When we utilize archaic and derogatory terms in legislation, even if innocuously, it only serves to demean and exclude people with disabilities. The usage of negative labels such as "handicapped" tends to over-emphasize one aspect — disability in a person's life. The language used in Congressional legislation, USPS documents and on Federal websites reflects on the identity of the United States. Former Vice President, Joe Biden expressed the belief, "America’s ability to lead the world depends not just on the example of our power, but on the power of our example", and that "American democracy is rooted in the belief that every man, woman and child has equal rights to freedom and dignity." Legislation and the language present in our legal documents should reflect how people with disabilities are perceived in our current society. It should reflect the ideals of equality, equal opportunity, and acceptance that the United States of America represents. It is important for people to understand that although a person lives with a disability, it is their circumstances that contribute to their handicap.

I understand Banks like Bank of America, Wells Fargo, Citi, American Express and other institutions, legally and in line with many other institutions around the country, leverage this postal expense reduction benefit. I have personally seen communication from a Bank with such a stamp on the envelope. While not using the E040 stamp on Bank communications will incur additional mail costs for the company, I believe it is the right thing to do. Banks are institutions that customers implicitly trust and rely on; they should know the person for themselves instead of presenting constant reminders of how one is different than the broader populace.
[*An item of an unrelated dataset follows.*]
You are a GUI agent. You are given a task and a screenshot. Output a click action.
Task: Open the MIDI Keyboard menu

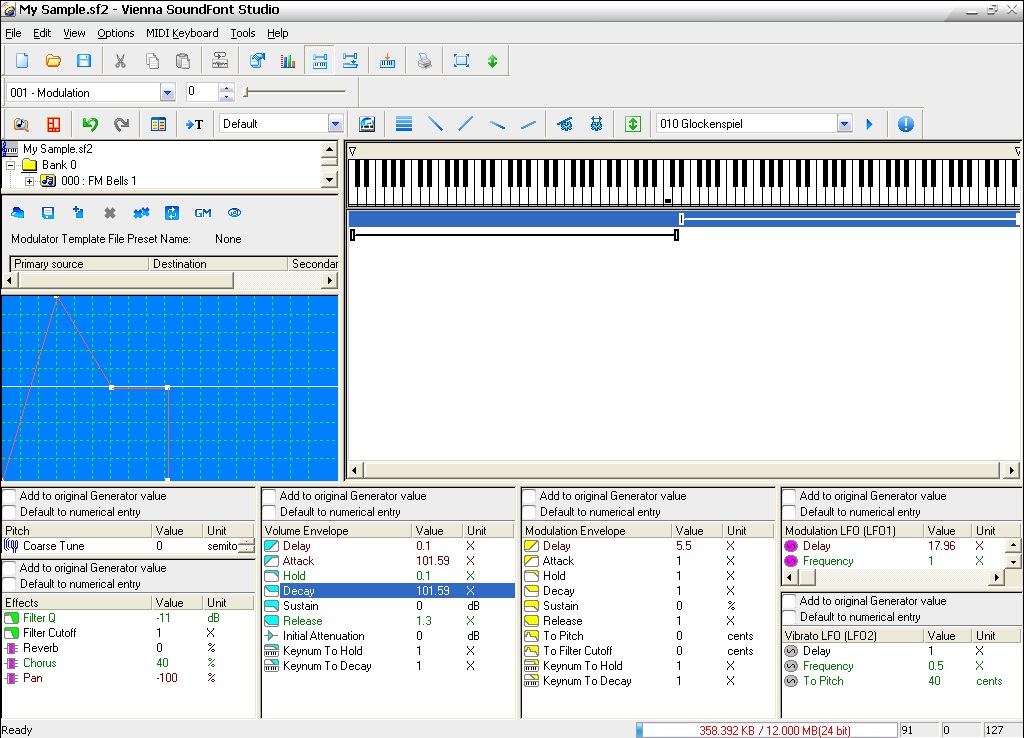tap(182, 33)
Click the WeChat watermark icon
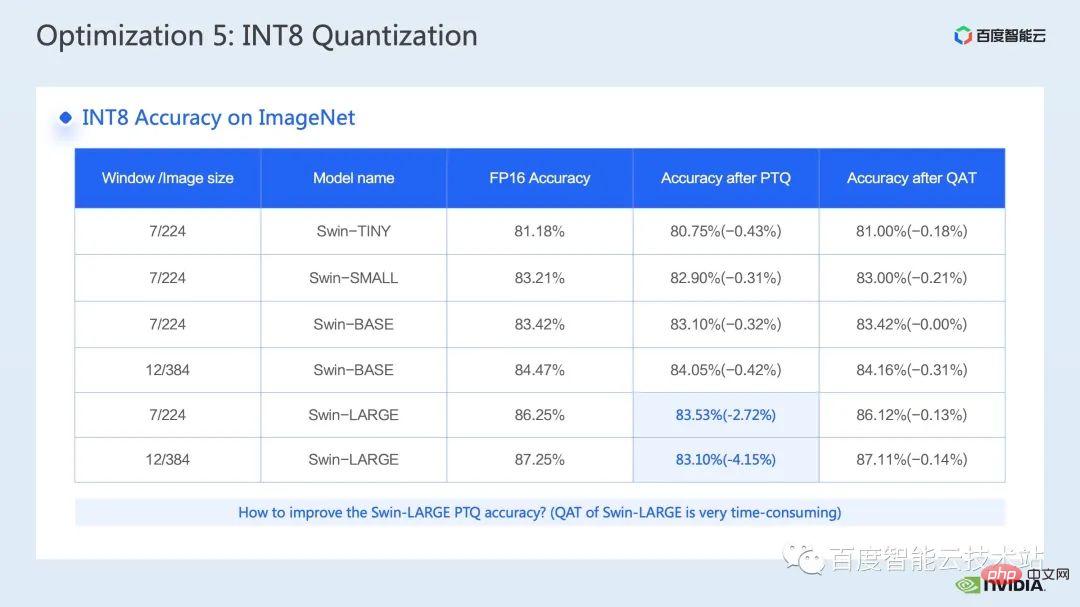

Not wiping someone’s smile off their face when they receive a piece of mail from their Bank, is worth the extra $2 in mailing costs per customer.I ask, would Bank of America, Citi, American Express, Wells Fargo, JPMorgan Chase etc. send a letter stamped with “Free Matter for the Blind and Other Physically Handicapped” to their best and richest clients? Human dignity and happiness should not be weighed against customers’ monetary worth to the company’s shareholders; and I do understand shouldering that decision, is not easy at times in the world we live in.

People with alternative needs existed in 1776 as well, yet our Country’s Founders showed us the way when they recognized the first self-evident truth in the Declaration of Independence - that all men are created equal.

If we as a ‘Country of Equals’ honestly embody that belief, it is vital that Congress and the USPS amend the "Free Matter for the Blind and Handicapped" subsection of the Postal Code to align with that self-evident truth.

It is with belief that we all matter that I submit my thoughts. I shall sincerely appreciate if you could please help me spread the word and bring about this change that we urgently need.